Below are the records; retype each one exactly.

Given records START

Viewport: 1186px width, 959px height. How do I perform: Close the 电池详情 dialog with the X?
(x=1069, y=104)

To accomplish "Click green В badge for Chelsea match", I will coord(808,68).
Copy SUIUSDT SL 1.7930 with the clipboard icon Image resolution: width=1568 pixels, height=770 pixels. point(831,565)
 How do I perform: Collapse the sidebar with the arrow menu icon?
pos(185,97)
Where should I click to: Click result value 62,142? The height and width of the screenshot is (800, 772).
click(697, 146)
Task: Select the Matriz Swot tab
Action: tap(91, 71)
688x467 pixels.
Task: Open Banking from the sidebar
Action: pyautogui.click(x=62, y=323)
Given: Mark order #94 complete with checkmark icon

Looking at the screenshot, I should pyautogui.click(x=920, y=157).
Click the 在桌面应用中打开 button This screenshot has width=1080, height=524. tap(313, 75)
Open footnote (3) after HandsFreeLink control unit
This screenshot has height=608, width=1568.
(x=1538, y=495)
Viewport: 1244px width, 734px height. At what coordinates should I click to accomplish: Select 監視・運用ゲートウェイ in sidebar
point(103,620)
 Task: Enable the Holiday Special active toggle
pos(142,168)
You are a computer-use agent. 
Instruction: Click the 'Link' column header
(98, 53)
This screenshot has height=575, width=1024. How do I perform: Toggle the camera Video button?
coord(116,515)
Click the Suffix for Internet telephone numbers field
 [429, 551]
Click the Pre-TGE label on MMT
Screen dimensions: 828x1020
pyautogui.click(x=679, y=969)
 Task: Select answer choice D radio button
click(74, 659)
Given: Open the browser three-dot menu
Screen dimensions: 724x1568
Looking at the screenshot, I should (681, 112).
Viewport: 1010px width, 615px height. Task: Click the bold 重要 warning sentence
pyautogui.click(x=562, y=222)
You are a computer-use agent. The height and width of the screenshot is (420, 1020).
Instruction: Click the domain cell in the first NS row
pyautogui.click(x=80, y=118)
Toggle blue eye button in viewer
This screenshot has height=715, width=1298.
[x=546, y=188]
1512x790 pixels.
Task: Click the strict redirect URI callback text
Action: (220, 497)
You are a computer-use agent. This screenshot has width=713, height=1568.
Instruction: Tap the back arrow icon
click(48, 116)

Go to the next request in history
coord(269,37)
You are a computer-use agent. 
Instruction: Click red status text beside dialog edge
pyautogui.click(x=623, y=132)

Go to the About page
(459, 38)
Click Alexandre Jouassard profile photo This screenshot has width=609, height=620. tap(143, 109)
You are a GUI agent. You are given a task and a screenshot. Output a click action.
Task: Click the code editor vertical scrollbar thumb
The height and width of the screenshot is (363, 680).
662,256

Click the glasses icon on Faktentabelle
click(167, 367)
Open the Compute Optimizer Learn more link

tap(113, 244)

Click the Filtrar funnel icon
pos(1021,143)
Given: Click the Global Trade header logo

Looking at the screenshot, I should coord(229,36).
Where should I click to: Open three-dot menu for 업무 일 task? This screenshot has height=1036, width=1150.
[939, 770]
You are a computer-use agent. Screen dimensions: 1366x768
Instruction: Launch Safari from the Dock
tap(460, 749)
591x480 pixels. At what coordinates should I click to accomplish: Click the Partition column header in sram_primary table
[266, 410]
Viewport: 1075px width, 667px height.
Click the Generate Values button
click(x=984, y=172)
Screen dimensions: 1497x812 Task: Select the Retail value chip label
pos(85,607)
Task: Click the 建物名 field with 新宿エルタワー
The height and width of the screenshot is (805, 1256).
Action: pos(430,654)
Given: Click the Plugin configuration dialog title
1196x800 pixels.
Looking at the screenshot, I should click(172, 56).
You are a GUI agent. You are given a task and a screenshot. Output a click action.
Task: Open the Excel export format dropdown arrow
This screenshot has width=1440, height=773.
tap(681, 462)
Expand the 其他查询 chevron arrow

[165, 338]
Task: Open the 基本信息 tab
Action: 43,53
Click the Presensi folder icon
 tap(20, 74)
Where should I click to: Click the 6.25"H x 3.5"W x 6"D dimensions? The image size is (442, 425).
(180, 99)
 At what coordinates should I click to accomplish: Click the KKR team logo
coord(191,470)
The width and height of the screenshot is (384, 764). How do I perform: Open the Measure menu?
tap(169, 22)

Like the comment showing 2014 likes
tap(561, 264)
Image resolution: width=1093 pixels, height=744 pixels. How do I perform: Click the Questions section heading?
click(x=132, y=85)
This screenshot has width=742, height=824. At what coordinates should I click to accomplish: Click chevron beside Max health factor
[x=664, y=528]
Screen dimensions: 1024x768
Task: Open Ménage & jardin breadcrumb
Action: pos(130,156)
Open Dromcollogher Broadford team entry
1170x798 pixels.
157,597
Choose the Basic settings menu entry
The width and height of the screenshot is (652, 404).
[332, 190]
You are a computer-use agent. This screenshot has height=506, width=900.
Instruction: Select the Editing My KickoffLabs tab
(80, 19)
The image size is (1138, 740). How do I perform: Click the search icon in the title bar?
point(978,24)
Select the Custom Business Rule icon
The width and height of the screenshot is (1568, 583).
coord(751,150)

Given records END

**Answer space:**
Viewport: 1186px width, 959px height. How do I perform: Close the 电池详情 dialog with the X?
(x=1069, y=104)

To accomplish "Click green В badge for Chelsea match", I will coord(808,68).
Copy SUIUSDT SL 1.7930 with the clipboard icon Image resolution: width=1568 pixels, height=770 pixels. point(831,565)
 How do I perform: Collapse the sidebar with the arrow menu icon?
pos(185,97)
Where should I click to: Click result value 62,142? The height and width of the screenshot is (800, 772).
click(697, 146)
Task: Select the Matriz Swot tab
Action: tap(91, 71)
688x467 pixels.
Task: Open Banking from the sidebar
Action: pyautogui.click(x=62, y=323)
Given: Mark order #94 complete with checkmark icon

Looking at the screenshot, I should pyautogui.click(x=920, y=157).
Click the 在桌面应用中打开 button This screenshot has width=1080, height=524. tap(313, 75)
Open footnote (3) after HandsFreeLink control unit
This screenshot has height=608, width=1568.
(x=1538, y=495)
Viewport: 1244px width, 734px height. At what coordinates should I click to accomplish: Select 監視・運用ゲートウェイ in sidebar
point(103,620)
 Task: Enable the Holiday Special active toggle
pos(142,168)
You are a computer-use agent. 
Instruction: Click the 'Link' column header
(98, 53)
This screenshot has height=575, width=1024. How do I perform: Toggle the camera Video button?
coord(116,515)
Click the Suffix for Internet telephone numbers field
 [429, 551]
Click the Pre-TGE label on MMT
Screen dimensions: 828x1020
pyautogui.click(x=679, y=969)
 Task: Select answer choice D radio button
click(74, 659)
Given: Open the browser three-dot menu
Screen dimensions: 724x1568
Looking at the screenshot, I should (681, 112).
Viewport: 1010px width, 615px height. Task: Click the bold 重要 warning sentence
pyautogui.click(x=562, y=222)
You are a computer-use agent. The height and width of the screenshot is (420, 1020).
Instruction: Click the domain cell in the first NS row
pyautogui.click(x=80, y=118)
Toggle blue eye button in viewer
This screenshot has height=715, width=1298.
[x=546, y=188]
1512x790 pixels.
Task: Click the strict redirect URI callback text
Action: (220, 497)
You are a computer-use agent. This screenshot has width=713, height=1568.
Instruction: Tap the back arrow icon
click(48, 116)

Go to the next request in history
coord(269,37)
You are a computer-use agent. 
Instruction: Click red status text beside dialog edge
pyautogui.click(x=623, y=132)

Go to the About page
(459, 38)
Click Alexandre Jouassard profile photo This screenshot has width=609, height=620. tap(143, 109)
You are a GUI agent. You are given a task and a screenshot. Output a click action.
Task: Click the code editor vertical scrollbar thumb
The height and width of the screenshot is (363, 680).
662,256

Click the glasses icon on Faktentabelle
click(167, 367)
Open the Compute Optimizer Learn more link

tap(113, 244)

Click the Filtrar funnel icon
pos(1021,143)
Given: Click the Global Trade header logo

Looking at the screenshot, I should coord(229,36).
Where should I click to: Open three-dot menu for 업무 일 task? This screenshot has height=1036, width=1150.
[939, 770]
You are a computer-use agent. Screen dimensions: 1366x768
Instruction: Launch Safari from the Dock
tap(460, 749)
591x480 pixels. At what coordinates should I click to accomplish: Click the Partition column header in sram_primary table
[266, 410]
Viewport: 1075px width, 667px height.
Click the Generate Values button
click(x=984, y=172)
Screen dimensions: 1497x812 Task: Select the Retail value chip label
pos(85,607)
Task: Click the 建物名 field with 新宿エルタワー
The height and width of the screenshot is (805, 1256).
Action: pos(430,654)
Given: Click the Plugin configuration dialog title
1196x800 pixels.
Looking at the screenshot, I should click(172, 56).
You are a GUI agent. You are given a task and a screenshot. Output a click action.
Task: Open the Excel export format dropdown arrow
This screenshot has width=1440, height=773.
tap(681, 462)
Expand the 其他查询 chevron arrow

[165, 338]
Task: Open the 基本信息 tab
Action: 43,53
Click the Presensi folder icon
 tap(20, 74)
Where should I click to: Click the 6.25"H x 3.5"W x 6"D dimensions? The image size is (442, 425).
(180, 99)
 At what coordinates should I click to accomplish: Click the KKR team logo
coord(191,470)
The width and height of the screenshot is (384, 764). How do I perform: Open the Measure menu?
tap(169, 22)

Like the comment showing 2014 likes
tap(561, 264)
Image resolution: width=1093 pixels, height=744 pixels. How do I perform: Click the Questions section heading?
click(x=132, y=85)
This screenshot has width=742, height=824. At what coordinates should I click to accomplish: Click chevron beside Max health factor
[x=664, y=528]
Screen dimensions: 1024x768
Task: Open Ménage & jardin breadcrumb
Action: pos(130,156)
Open Dromcollogher Broadford team entry
1170x798 pixels.
157,597
Choose the Basic settings menu entry
The width and height of the screenshot is (652, 404).
[332, 190]
You are a computer-use agent. This screenshot has height=506, width=900.
Instruction: Select the Editing My KickoffLabs tab
(80, 19)
The image size is (1138, 740). How do I perform: Click the search icon in the title bar?
point(978,24)
Select the Custom Business Rule icon
The width and height of the screenshot is (1568, 583).
coord(751,150)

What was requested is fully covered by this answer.